● **YOUR OBJECTIVE**
Pictures are to be left out; otherwise, copy exactly the lines from the line containing "Collapse side panel via 隐藏>>" through the end of the data.
===============
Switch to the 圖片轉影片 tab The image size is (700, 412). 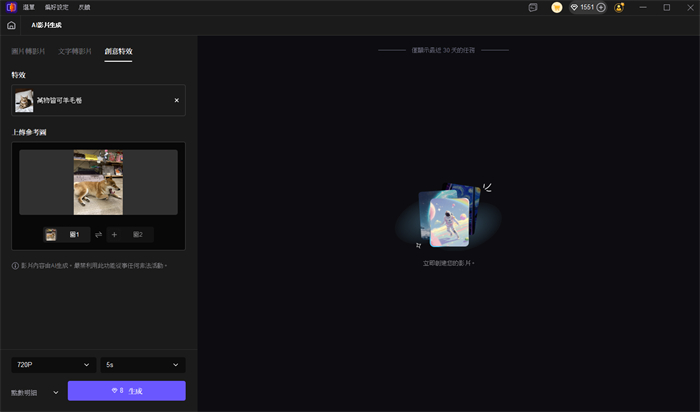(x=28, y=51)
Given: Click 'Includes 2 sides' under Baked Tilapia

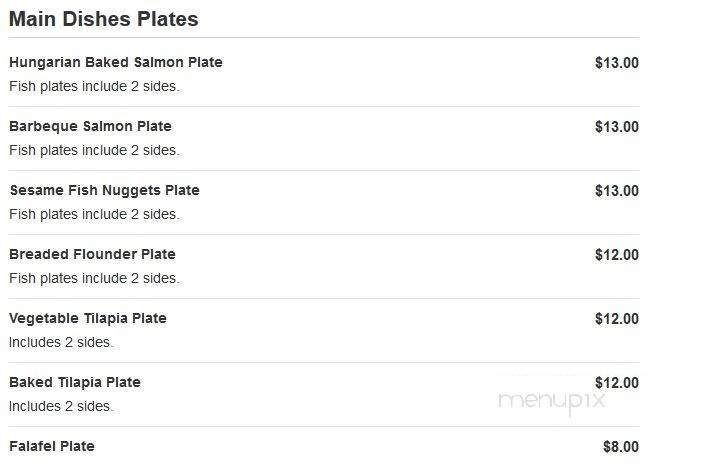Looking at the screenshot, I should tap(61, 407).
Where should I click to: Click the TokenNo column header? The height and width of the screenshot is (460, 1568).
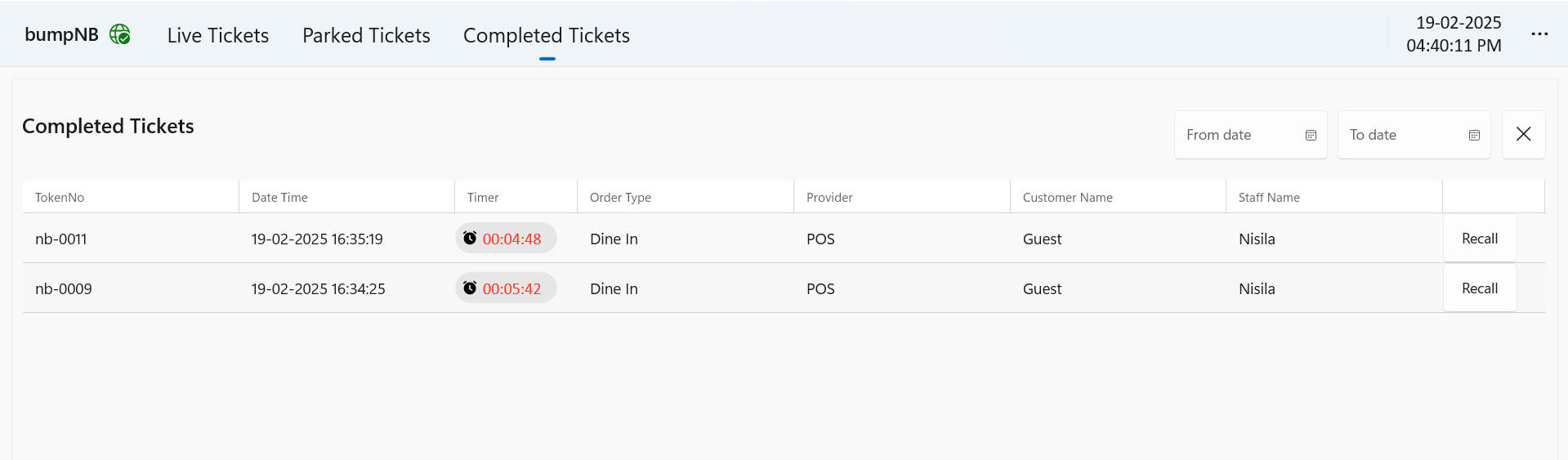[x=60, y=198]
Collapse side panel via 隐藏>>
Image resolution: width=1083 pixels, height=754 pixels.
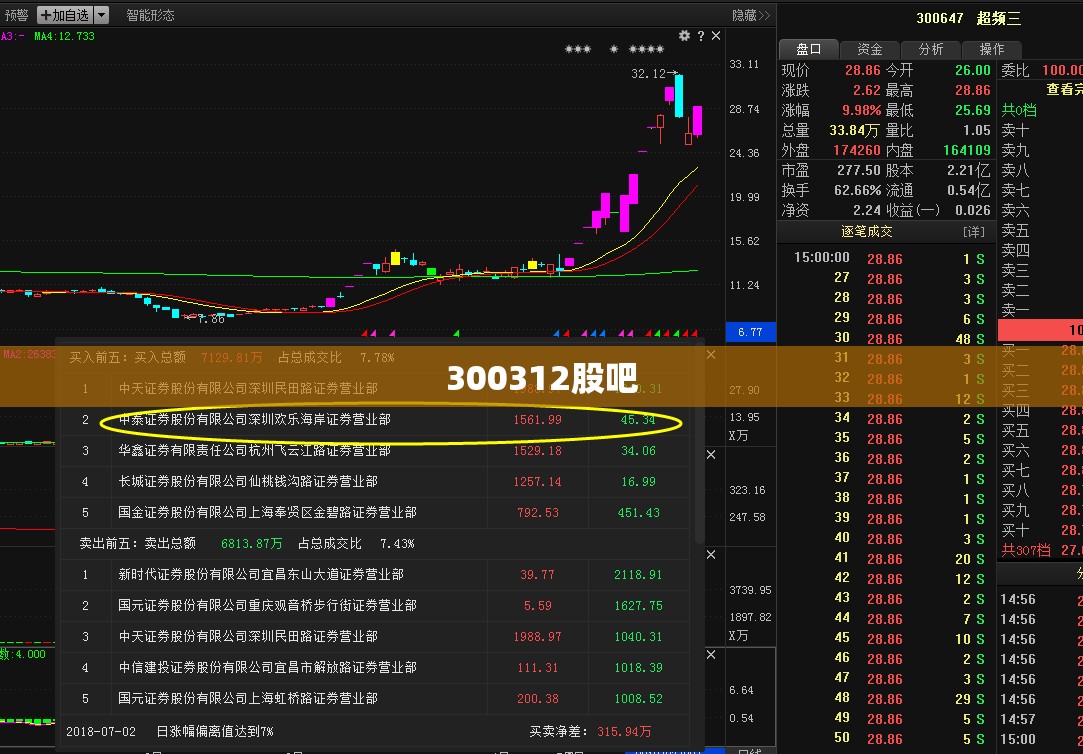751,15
===============
● **EXERCISE OUTPUT**
Collapse side panel via 隐藏>>
Image resolution: width=1083 pixels, height=754 pixels.
751,15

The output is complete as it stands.